My father purchased new a 1953 Ford 2 door 'Customline' coupe, his first car.  A nondescript dark green, the paint faded almost immediately due, he insisted, to an experiment by Ford gone bad.  It was a serious no-nonsense vehicle, little flare, no clever optional equipment that would have made it collectible.  It was before the era of the huge fender 'fins' of the 50's although the tail lights resembled two gunsights I always thought.  The car fit my father somehow.  If we needed to go somewhere, it was in that Ford.  Snow, rain, cold, Long Island summer heat, the steel lump that powered the beast rumbled its way along the miles, my father at the wheel, his face calm but stern as he maneuvered through traffic.

My memory of the car is rusty because the Ford in later years seemed more rust than metal.  My father's practical streak extended to making the car "safer" by adding gigantic chrome bumpers, front and rear that looked as if they'd been stolen from a mansion's fireplace.  I think he was proud of those andiron monstrosities because they spoke of his infallible logic (at least in his mind).  And like the rest of the car, they rusted, gaping holes in the corners.  My father ignored them.  The car ran and that was good enough for him.

His stubborn insistence that the Ford would survive for all eternity knew few bounds.  When the body of the car began to settle, the passenger's side door developed the habit of flying open unexpectedly.  My father's solution - wrap a thick mesh dog collar around the door pillar and it's rear companion holding the door shut under all circumstances.  However, it also meant that when the family traveled, we entered and exited like circus clowns, all from the single functioning door on the driver's side.  It also meant that the front and rear windows needed to be rolled down sightly to make room for the collar.  When it rained, those unfortunates on the passenger's side got wet.  In winter, the cold air would blow around the interior, fighting the heater's attempt to keep us all warm.  But the Ford started and ran.  My father was satisfied.

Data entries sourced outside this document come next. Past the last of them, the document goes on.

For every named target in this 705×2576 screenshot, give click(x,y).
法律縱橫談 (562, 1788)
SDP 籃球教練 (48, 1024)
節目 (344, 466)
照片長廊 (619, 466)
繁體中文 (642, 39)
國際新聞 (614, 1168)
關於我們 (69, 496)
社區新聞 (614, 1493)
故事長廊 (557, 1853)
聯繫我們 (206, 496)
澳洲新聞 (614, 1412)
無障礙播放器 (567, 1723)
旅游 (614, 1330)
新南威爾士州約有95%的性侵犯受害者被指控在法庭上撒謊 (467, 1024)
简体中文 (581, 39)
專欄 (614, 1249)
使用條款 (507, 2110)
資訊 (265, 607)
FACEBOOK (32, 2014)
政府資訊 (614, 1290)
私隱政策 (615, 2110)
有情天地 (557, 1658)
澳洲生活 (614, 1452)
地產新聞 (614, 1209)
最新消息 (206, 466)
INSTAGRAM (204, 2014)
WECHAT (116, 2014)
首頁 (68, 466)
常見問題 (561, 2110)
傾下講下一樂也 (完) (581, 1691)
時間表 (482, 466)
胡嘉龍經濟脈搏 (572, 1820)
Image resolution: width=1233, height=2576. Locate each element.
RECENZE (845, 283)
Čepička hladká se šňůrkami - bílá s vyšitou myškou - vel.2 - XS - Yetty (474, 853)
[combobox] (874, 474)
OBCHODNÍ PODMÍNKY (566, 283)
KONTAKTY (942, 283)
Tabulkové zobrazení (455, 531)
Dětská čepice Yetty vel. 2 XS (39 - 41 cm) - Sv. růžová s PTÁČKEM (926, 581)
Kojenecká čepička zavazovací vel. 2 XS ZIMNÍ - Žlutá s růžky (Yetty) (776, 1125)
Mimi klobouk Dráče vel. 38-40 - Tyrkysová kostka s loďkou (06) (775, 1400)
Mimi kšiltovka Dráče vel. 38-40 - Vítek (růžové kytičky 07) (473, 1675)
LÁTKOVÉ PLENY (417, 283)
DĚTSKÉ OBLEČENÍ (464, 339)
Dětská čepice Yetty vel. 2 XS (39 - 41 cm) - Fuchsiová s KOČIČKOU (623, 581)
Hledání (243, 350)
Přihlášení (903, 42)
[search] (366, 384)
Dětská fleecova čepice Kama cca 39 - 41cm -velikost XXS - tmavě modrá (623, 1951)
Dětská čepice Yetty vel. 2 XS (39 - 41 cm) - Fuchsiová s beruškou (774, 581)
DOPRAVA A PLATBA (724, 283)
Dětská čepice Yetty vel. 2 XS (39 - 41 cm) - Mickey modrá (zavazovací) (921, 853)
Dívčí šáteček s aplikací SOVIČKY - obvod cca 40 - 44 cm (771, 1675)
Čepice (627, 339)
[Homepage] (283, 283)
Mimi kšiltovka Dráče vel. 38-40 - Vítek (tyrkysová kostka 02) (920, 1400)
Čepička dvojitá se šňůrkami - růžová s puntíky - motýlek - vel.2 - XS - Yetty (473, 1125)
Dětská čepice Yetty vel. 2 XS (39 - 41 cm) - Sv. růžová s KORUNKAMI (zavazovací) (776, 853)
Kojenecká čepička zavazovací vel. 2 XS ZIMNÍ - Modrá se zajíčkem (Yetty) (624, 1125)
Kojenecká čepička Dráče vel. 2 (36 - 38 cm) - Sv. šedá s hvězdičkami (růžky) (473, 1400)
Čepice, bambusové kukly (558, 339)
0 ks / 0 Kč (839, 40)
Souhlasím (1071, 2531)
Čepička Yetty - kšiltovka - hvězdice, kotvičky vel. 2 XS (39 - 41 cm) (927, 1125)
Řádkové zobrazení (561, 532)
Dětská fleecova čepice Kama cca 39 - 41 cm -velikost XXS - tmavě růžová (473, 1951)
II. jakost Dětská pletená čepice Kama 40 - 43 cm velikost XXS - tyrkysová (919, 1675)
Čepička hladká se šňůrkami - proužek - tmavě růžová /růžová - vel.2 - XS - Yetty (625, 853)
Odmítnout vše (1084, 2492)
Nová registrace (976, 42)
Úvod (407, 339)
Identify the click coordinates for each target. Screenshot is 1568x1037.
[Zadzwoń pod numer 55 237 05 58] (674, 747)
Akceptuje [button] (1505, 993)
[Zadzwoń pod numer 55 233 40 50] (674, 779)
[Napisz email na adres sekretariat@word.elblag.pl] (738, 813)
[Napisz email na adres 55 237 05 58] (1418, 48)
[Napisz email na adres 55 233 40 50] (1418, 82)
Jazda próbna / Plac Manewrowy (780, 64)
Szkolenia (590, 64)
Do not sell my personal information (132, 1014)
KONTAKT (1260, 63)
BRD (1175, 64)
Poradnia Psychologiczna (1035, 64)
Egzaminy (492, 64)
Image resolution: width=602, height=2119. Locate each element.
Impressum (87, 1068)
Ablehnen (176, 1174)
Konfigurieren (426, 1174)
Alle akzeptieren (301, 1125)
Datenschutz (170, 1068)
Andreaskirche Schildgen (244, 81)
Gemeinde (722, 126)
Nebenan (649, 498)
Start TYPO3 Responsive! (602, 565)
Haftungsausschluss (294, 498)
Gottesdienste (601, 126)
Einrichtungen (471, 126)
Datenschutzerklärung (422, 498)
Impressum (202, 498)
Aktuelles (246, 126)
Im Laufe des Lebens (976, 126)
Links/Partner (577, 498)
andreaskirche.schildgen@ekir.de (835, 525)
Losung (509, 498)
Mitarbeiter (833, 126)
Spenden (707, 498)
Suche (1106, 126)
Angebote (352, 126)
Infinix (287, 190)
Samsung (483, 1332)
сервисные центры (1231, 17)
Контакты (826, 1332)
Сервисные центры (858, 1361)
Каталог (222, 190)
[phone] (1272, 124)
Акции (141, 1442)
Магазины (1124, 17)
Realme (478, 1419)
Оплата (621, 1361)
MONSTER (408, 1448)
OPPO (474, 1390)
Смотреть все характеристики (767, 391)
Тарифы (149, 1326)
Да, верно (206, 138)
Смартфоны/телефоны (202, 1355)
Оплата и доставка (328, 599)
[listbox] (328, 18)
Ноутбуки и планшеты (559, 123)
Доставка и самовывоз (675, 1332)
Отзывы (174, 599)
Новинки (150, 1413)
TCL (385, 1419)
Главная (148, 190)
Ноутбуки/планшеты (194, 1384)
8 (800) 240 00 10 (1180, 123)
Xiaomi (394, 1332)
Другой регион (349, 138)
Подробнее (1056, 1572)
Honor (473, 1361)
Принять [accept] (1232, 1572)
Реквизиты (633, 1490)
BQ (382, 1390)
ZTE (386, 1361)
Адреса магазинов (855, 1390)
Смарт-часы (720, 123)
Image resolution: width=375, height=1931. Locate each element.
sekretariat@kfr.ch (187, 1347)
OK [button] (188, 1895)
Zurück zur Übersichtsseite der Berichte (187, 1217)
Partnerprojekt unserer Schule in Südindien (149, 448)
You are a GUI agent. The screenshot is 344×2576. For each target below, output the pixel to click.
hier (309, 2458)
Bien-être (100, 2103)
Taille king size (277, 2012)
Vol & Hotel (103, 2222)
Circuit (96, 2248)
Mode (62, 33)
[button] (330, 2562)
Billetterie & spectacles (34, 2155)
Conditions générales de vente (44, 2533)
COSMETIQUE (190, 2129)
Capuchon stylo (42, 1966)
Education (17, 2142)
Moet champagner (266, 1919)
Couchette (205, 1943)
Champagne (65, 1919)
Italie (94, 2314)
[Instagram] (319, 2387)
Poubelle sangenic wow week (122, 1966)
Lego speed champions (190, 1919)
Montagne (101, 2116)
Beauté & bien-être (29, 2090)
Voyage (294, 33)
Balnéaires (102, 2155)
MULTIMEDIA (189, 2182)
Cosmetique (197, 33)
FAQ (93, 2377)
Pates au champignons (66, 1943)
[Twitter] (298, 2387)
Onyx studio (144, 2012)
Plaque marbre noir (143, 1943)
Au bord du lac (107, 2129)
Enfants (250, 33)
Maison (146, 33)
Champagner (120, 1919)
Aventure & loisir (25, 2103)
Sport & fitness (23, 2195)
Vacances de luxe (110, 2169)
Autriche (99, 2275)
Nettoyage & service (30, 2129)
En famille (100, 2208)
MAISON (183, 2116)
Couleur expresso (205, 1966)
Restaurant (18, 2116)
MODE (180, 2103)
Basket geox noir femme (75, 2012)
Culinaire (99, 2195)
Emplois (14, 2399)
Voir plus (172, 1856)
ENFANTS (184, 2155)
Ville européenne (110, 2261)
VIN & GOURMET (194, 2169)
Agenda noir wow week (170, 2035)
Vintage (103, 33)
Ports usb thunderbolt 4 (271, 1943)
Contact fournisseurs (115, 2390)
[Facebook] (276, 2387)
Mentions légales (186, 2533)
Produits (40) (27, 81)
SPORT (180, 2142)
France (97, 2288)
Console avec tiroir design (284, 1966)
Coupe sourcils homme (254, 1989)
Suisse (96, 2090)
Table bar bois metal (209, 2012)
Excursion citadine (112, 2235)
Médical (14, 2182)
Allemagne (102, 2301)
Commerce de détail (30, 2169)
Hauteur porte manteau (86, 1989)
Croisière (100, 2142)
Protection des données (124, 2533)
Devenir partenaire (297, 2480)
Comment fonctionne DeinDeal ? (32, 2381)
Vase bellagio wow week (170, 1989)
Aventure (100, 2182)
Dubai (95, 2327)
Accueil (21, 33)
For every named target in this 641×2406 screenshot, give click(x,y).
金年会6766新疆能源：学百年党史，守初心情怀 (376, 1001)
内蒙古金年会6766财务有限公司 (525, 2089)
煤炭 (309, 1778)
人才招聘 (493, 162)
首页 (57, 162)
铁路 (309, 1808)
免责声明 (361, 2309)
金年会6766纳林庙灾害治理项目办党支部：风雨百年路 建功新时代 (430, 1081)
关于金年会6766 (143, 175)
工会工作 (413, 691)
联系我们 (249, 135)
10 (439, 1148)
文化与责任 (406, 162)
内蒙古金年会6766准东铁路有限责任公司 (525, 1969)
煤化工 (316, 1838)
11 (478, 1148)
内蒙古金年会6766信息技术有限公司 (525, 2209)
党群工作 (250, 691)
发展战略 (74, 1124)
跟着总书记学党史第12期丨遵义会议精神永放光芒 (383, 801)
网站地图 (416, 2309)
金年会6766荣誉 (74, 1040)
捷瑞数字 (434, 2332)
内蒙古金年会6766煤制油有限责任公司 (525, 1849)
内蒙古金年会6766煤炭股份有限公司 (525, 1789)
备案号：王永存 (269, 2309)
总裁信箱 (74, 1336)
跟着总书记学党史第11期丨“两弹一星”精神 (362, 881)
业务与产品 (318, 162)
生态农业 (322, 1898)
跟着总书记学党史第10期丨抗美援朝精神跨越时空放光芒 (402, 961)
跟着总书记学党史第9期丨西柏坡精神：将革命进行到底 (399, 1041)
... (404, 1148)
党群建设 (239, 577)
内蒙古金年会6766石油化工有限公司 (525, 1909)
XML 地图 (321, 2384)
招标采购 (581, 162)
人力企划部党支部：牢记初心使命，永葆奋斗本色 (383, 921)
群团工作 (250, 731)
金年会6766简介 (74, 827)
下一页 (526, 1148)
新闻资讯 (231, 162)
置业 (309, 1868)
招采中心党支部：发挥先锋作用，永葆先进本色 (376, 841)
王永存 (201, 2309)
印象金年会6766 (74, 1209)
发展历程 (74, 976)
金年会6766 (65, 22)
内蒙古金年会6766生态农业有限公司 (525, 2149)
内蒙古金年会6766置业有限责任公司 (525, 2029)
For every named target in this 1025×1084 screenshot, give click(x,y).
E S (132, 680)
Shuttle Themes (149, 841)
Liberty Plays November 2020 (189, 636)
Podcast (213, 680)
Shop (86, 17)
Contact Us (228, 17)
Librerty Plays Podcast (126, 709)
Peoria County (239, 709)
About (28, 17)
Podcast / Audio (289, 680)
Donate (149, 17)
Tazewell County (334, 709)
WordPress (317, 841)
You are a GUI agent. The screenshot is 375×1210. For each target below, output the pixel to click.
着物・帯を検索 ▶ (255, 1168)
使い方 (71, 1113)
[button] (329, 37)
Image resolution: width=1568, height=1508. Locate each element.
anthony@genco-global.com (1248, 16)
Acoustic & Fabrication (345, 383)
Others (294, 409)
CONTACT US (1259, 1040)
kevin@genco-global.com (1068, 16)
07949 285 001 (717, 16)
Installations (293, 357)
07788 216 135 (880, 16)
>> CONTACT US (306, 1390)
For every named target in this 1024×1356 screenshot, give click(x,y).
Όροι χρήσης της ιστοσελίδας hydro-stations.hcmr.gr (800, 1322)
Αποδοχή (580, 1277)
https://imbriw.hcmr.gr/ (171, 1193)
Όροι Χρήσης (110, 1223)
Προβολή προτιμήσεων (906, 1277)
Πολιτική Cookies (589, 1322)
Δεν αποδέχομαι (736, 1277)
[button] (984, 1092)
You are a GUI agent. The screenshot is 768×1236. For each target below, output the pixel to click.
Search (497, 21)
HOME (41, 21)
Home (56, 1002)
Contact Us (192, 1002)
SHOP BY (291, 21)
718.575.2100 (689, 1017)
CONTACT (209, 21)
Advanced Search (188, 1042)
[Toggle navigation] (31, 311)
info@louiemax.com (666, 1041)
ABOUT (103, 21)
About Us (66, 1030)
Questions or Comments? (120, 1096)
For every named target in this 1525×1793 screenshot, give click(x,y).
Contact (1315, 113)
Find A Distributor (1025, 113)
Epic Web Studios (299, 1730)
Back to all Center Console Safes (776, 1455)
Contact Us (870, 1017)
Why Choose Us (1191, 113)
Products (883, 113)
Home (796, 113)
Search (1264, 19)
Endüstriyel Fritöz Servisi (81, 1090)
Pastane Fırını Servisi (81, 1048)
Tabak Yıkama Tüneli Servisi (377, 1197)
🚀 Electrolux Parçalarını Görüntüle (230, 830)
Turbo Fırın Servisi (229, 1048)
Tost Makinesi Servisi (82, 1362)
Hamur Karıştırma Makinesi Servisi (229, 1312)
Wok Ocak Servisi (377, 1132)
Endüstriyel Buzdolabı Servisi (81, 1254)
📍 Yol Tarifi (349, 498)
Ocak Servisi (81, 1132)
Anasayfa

And so the years slid past the Ford's flanks.  A little more rust accumulated each year.  The abundant chrome accents of the era slowly lost their gleam.  But it ran on and on.  When we moved to a slightly more upscale community, the Ford came along, looking out of place next to driveways filled with gleaming late model glamor land yachts.  Finally, as much with people as with mechanical devices, the Ford would unexpectedly stop running from time to time.  After a particularly frightening cut-out on the Long Island Expressway, my mother finally insisted that Ford needed to go.  When the new car arrived and the Ford was driven away for the last time, I think my father felt the loss more than the rest of us.  His faithful friend was gone.

Yesterday afternoon I mused how much that Ford and my father were similar.  Nondescript, no nonsense, practical to a fault, never sacrificing functionality for flare, fading slowly into the background, yet rumbling through life while staying between the lines of society.  His few quirks tightly strapped shut to keep us inside.  I don't miss my father, but the memories remain sharp. If a little rusted.